-- Document section start --
View Full Version : Can we understand other cultures through animal psychology?
NovaTeacher
Oct 12, 2005, 01:28
The reality is, we don't know that much about what they think, because they don't tell us. Behaviorists tend to believe that they "think" in their own way—in sensory images involving their finely honed instincts. They love routine: Nothing seems to make them more comfortable than doing the same thing at the same time in the familiar way, day after day: We snack here, we poop there, we play over here. I am astonished at how little it takes to please them, how simple their lives can be if we don't complicate them.
Jon Kalz
lexico
Oct 12, 2005, 01:55
What insight again, Nova Teacher !
What you suggested sugggested me to look at all this effort to make a froeign culture intelligible from a totally new angle of non-interference, or minimum interference. Perhaps the question to ask ourselves is not, "Why is this not translatable ?" or "Why does it become meaningless after translataion ?" but rather, "Why is it that even one thing makes sense after tranlsation ?"
-- Document section end --
-- Dataset start --
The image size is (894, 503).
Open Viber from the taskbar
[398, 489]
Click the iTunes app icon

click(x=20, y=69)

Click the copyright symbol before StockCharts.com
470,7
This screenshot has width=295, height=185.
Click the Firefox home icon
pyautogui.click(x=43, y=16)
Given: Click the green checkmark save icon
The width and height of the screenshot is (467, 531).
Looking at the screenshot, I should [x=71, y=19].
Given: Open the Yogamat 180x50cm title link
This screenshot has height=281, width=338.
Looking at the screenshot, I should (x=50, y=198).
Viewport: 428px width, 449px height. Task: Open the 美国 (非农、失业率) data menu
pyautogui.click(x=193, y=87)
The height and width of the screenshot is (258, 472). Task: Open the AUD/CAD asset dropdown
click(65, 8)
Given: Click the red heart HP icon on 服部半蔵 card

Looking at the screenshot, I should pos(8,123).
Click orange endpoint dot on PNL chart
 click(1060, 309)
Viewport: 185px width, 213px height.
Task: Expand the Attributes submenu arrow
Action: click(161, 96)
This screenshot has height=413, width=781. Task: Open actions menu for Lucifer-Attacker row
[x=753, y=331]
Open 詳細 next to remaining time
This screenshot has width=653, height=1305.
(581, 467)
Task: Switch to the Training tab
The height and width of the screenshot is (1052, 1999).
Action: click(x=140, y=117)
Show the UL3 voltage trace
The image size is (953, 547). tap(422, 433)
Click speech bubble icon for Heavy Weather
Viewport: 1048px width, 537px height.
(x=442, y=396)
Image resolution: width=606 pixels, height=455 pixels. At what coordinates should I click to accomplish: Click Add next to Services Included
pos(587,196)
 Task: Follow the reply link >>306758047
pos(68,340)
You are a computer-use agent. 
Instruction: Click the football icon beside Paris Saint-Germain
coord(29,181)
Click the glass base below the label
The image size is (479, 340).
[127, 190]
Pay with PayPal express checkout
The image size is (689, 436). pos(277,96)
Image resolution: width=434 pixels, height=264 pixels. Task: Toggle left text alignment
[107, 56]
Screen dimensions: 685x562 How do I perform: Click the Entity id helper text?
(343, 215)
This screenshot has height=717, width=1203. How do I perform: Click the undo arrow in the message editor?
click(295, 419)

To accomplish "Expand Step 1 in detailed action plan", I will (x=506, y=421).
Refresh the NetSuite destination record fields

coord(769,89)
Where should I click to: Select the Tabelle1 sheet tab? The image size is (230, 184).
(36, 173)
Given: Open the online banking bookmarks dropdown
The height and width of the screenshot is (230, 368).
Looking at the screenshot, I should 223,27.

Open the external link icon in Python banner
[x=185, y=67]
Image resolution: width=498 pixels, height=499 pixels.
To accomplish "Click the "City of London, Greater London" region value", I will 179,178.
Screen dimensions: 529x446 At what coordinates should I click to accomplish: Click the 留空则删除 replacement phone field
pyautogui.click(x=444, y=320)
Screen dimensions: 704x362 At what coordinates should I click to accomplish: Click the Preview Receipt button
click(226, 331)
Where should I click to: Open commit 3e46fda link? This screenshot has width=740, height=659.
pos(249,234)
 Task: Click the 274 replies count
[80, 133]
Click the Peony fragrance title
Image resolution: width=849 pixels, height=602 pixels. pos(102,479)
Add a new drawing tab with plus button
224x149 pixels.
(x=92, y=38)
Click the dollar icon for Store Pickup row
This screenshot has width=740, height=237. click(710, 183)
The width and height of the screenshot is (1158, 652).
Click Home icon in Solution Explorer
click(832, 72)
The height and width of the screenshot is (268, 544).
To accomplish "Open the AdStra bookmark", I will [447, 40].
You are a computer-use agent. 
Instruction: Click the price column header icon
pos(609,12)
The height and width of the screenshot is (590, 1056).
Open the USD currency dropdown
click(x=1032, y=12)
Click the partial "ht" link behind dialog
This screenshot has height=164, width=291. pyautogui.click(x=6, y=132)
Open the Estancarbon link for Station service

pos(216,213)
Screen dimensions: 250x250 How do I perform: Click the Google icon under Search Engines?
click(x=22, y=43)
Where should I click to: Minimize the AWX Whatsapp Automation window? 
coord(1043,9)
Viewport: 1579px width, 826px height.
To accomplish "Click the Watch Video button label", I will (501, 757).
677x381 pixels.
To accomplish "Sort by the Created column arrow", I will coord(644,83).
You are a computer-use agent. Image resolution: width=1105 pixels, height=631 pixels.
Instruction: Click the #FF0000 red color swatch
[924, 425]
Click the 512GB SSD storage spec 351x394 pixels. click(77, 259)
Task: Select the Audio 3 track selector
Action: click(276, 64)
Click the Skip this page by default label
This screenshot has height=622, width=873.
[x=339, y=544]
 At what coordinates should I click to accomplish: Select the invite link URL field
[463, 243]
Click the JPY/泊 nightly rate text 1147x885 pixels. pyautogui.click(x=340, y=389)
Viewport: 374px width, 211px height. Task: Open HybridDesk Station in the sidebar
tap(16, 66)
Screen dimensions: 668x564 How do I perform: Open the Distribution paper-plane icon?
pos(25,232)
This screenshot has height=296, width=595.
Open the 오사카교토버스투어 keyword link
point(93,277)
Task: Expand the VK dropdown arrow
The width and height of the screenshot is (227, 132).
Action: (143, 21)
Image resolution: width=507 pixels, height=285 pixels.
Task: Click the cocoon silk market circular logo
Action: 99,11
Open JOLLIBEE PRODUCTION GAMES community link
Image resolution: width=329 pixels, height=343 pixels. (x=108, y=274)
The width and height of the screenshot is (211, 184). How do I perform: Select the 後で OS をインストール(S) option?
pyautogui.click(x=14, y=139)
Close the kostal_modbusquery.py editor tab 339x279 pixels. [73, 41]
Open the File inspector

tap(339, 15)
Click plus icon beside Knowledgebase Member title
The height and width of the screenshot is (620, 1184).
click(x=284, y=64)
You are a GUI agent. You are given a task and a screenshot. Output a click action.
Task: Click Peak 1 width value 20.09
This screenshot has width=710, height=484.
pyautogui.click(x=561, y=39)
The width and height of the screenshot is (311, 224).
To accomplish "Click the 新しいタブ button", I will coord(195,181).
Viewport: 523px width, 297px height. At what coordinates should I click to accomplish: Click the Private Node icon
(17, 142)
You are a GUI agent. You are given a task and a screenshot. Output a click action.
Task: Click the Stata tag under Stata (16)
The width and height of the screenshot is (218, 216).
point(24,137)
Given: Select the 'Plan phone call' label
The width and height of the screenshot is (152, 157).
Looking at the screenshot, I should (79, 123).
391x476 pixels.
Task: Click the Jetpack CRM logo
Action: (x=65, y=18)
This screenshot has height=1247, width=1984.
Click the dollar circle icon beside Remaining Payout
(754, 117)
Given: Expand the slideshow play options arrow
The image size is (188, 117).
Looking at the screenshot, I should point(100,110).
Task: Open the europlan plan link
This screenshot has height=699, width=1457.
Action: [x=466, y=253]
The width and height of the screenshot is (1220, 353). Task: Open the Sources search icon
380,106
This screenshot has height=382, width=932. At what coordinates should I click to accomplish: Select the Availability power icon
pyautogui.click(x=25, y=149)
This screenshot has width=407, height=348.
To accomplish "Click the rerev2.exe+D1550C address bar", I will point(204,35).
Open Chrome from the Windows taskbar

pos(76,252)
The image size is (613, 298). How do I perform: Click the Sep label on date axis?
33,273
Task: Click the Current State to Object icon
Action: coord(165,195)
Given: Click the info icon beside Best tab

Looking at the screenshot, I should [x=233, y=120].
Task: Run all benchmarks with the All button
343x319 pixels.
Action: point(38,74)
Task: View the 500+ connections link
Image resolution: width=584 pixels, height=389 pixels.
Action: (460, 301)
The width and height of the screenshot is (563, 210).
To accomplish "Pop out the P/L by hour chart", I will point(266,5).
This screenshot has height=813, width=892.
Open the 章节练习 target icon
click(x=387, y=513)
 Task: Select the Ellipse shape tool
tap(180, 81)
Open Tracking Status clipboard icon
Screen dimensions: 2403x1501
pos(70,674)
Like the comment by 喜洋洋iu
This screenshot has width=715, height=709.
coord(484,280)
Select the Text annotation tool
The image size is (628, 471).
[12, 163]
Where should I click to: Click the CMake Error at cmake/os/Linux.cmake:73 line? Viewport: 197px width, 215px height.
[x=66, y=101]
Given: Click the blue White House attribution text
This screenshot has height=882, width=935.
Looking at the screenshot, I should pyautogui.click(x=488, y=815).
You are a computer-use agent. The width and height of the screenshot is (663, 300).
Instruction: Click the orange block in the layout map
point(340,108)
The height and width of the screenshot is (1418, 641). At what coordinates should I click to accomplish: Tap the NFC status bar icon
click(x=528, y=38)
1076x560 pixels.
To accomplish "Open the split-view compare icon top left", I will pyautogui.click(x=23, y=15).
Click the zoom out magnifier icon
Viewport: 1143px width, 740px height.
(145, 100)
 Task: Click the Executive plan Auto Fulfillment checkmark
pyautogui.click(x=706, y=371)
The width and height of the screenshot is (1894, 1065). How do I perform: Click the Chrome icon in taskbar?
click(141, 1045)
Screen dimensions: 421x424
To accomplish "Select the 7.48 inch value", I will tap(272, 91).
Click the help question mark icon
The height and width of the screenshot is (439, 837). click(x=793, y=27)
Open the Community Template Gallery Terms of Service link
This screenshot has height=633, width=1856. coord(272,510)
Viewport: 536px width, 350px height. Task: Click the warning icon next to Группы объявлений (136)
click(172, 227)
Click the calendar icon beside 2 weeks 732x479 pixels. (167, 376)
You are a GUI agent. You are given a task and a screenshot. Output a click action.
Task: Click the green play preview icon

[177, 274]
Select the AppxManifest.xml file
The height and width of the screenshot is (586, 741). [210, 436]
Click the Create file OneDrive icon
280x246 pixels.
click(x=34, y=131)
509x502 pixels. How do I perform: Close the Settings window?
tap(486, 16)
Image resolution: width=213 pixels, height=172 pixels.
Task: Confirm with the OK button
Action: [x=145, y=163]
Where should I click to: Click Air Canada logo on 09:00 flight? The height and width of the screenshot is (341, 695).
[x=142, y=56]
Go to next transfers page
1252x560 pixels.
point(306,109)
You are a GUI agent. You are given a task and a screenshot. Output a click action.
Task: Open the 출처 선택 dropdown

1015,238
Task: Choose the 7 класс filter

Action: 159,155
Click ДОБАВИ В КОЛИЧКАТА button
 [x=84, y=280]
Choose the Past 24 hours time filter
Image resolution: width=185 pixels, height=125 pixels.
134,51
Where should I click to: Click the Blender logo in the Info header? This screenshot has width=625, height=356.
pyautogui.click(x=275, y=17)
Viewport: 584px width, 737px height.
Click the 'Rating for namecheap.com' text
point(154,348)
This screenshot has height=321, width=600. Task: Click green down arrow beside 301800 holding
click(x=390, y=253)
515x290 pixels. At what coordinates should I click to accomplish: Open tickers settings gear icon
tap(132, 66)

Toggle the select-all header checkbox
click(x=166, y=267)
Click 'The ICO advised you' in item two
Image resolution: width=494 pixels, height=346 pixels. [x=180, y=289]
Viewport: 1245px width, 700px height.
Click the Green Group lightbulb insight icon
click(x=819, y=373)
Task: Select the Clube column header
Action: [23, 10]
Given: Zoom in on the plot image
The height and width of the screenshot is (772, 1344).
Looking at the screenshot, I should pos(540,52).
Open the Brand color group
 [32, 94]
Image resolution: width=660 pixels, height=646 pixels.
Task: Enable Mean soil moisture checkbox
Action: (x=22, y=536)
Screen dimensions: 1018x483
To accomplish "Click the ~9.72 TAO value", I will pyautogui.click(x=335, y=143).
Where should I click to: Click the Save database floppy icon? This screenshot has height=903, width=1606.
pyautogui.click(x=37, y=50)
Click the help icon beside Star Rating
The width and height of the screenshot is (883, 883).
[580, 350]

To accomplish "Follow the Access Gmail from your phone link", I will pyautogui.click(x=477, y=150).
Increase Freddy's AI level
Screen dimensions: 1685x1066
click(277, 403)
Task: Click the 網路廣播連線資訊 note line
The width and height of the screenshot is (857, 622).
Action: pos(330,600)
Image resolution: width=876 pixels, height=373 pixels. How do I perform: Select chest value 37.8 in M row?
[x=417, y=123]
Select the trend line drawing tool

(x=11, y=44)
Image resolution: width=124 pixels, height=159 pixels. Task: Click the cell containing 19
-- Dataset end --
Required task A:
In the forum thread, list the activities named in the sentence that begins "We snack here".
Required task B:
Return each line of the listing that contains the string "under".
The forum thread and the listing are unrelated to each other.

Worked answer A:
snack, poop, play

Worked answer B:
Screen dimensions: 250x250 How do I perform: Click the Google icon under Search Engines?
Task: Click the Stata tag under Stata (16)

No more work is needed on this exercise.